Top 10 Mistakes to Avoid with Your Spouse Visa Application
The UK Spouse Visa application is notoriously difficult to navigate, partly due to the hefty and lengthy Spouse Visa requirements and the portfolio aspect of the application itself.
The application is well known for its complexity. It can be a huge burden for anyone attempting to navigate through the application process alone, and those who do try without professional support are more likely to fall victim to tedious mistakes.

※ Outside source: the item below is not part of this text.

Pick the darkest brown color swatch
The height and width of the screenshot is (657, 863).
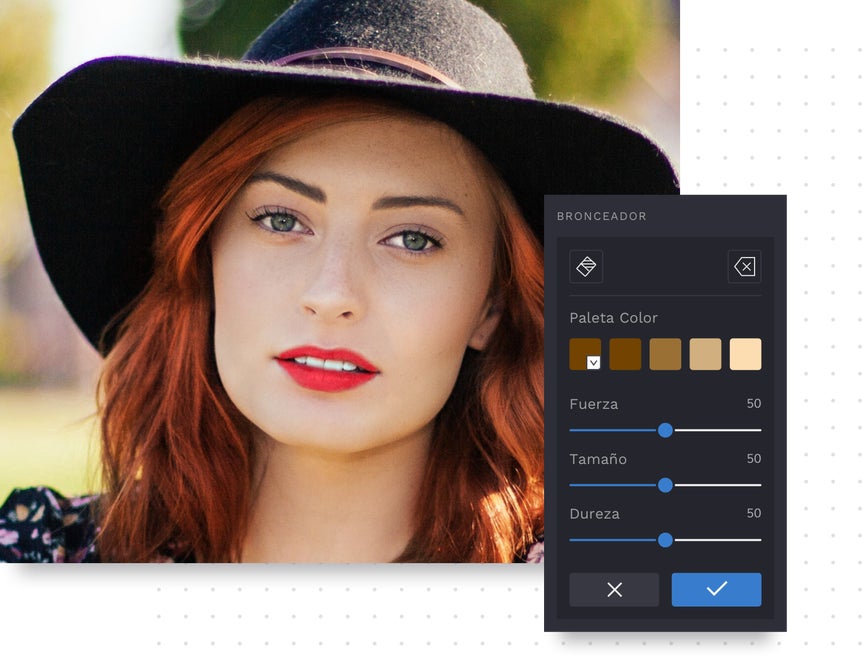[585, 354]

Furthermore, UKVI and the immigration officers in charge of assessing each Spouse Visa application exert little leeway when it comes to errors. These decision-makers are tasked with scrutinising each Spouse Visa application it receives. As such, even the most minor errors can result in an outright visa refusal. From there, applicants can either appeal, seek an administrative review or start the process all over again – not to mention that the Home Office does not issue refunds for failed applications.
Our immigration lawyers here at 1 Absolute Advisor have compiled the Top 10 Mistakes to Avoid with Your Spouse Visa Application. Read on to learn more about how you can protect yourself – and your wallet – from a costly visa refusal.
- Satisfying the ‘genuine relationship’ test
Arguably the highest hurdle of the Spouse Visa application is passing the ‘genuine relationship’ test. This test is largely subjective as an immigration official will assess not only your application, but the legitimacy and sincerity of your relationship. You must prove to the caseworker that your relationship is ‘genuine and subsisting’.
UKVI takes this aspect of the application very seriously. The UK Government is cracking down on so-called ‘sham marriages’ and ‘marriages of convenience’ where fraudsters marry for visa privileges.
Yet there is no set guidance on how to pass the ‘genuine relationship’ test. Your immigration lawyer might advise you to gather evidence of your relationship from the day you met to the current day and map out a timeline. Photographs together, travel tickets, your marriage certificate, holidays taken together and any gifts bought for one another could all be included in your application as proof of your sincerity. Letters from family and friends may also be considered.
- The financial requirement
A second common mistake applicants make is proving that they meet the Spouse Visa financial requirements.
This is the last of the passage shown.